## DATA TO USE
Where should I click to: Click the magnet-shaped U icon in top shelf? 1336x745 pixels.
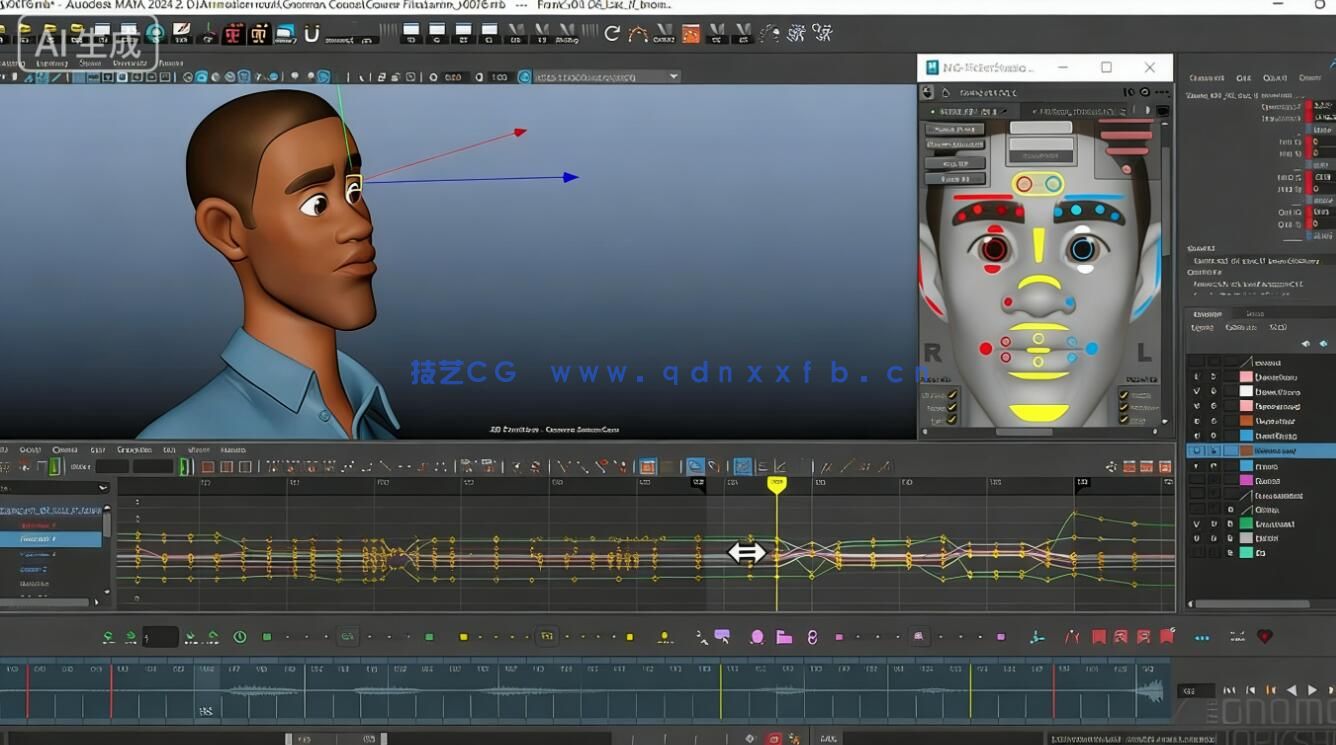point(311,34)

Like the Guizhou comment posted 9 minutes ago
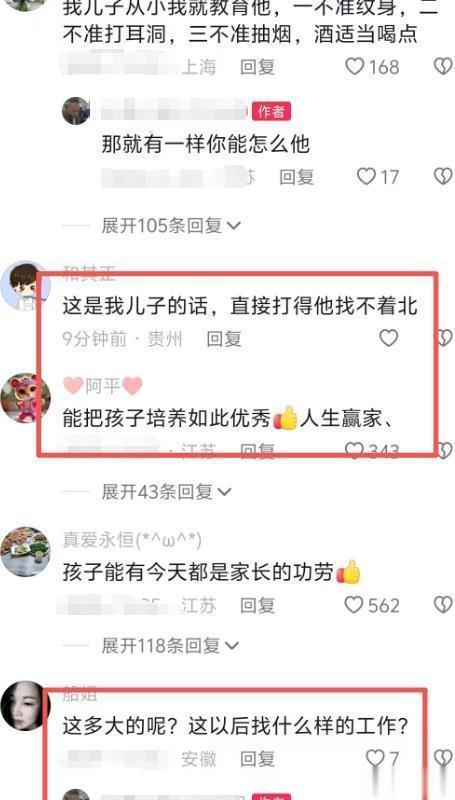389,338
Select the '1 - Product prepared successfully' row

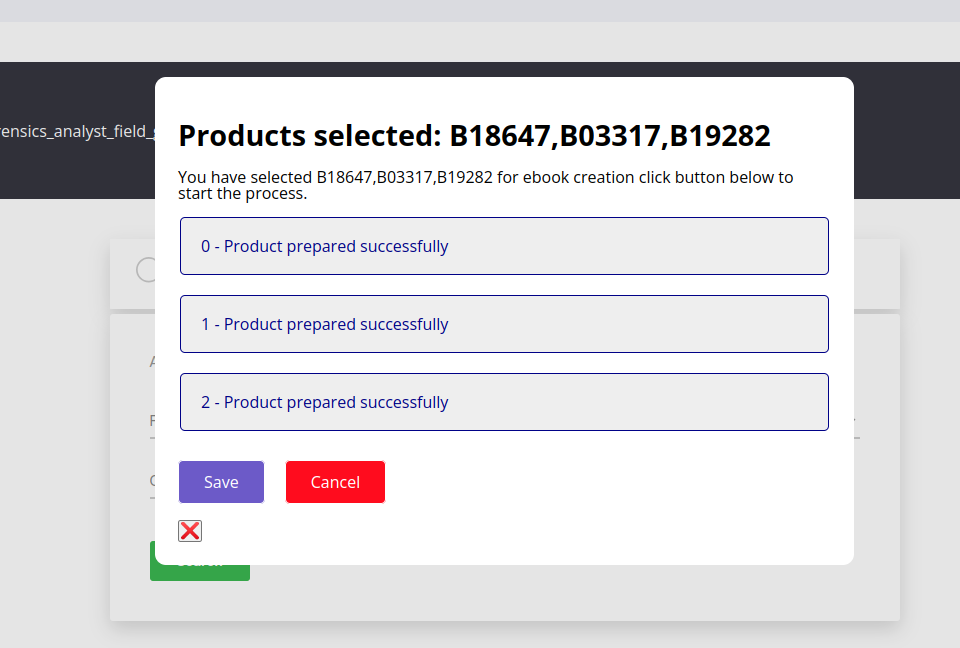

## AIM
Write out every row above verbatim, omitting the pictures.

## SOLUTION TO THIS PROBLEM
Where should I click to: Click the magnet-shaped U icon in top shelf? 1336x745 pixels.
point(311,34)

Like the Guizhou comment posted 9 minutes ago
389,338
Select the '1 - Product prepared successfully' row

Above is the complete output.